> [Task data]

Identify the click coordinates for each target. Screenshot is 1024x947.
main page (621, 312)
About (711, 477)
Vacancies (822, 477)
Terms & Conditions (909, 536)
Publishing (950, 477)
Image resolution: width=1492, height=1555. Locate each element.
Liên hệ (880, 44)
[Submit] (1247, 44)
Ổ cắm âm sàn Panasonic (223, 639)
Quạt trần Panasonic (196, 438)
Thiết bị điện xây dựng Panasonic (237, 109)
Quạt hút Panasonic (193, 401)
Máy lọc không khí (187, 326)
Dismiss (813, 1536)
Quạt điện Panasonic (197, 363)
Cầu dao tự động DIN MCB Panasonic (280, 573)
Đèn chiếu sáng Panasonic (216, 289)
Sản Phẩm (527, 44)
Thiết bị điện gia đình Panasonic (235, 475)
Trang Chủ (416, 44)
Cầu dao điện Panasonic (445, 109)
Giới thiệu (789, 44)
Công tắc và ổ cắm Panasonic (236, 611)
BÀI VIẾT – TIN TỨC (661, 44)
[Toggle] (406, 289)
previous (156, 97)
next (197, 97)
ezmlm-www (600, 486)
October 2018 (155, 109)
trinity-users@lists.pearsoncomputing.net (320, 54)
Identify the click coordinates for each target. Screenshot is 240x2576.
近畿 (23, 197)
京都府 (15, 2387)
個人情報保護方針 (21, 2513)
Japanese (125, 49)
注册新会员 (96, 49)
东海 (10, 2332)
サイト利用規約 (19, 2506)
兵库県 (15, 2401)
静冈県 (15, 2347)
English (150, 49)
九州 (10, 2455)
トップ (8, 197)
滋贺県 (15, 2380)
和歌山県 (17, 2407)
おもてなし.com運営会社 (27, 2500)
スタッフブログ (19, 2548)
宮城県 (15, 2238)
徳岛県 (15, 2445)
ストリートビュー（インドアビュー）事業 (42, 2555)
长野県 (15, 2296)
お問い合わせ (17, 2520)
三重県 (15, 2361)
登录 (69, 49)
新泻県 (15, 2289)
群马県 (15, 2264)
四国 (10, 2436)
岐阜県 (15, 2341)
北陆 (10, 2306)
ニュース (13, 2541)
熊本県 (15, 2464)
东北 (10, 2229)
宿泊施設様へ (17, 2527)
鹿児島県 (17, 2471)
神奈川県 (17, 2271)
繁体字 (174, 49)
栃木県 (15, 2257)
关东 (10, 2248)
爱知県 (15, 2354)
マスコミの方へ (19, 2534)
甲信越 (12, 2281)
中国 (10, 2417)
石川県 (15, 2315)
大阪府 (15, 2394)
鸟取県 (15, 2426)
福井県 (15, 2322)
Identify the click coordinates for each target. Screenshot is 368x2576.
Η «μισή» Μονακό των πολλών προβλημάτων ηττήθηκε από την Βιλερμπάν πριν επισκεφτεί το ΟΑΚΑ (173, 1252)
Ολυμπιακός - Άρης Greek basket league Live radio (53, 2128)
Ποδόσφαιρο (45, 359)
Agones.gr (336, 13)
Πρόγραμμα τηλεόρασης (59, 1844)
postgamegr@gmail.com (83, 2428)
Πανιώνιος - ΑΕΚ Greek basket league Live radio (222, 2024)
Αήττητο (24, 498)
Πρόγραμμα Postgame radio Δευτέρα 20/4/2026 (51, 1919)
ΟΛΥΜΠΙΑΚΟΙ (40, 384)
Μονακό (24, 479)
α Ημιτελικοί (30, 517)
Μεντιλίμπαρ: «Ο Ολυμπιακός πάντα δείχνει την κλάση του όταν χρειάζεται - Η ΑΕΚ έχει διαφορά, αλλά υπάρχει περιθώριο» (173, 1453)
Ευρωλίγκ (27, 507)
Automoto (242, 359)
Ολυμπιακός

> [Your goal] Find every line in the records above that contains the string "Live" and copy each one. Matching is case-sensitive.

> [Result of this task]
Ολυμπιακός - Άρης Greek basket league Live radio (53, 2128)
Πανιώνιος - ΑΕΚ Greek basket league Live radio (222, 2024)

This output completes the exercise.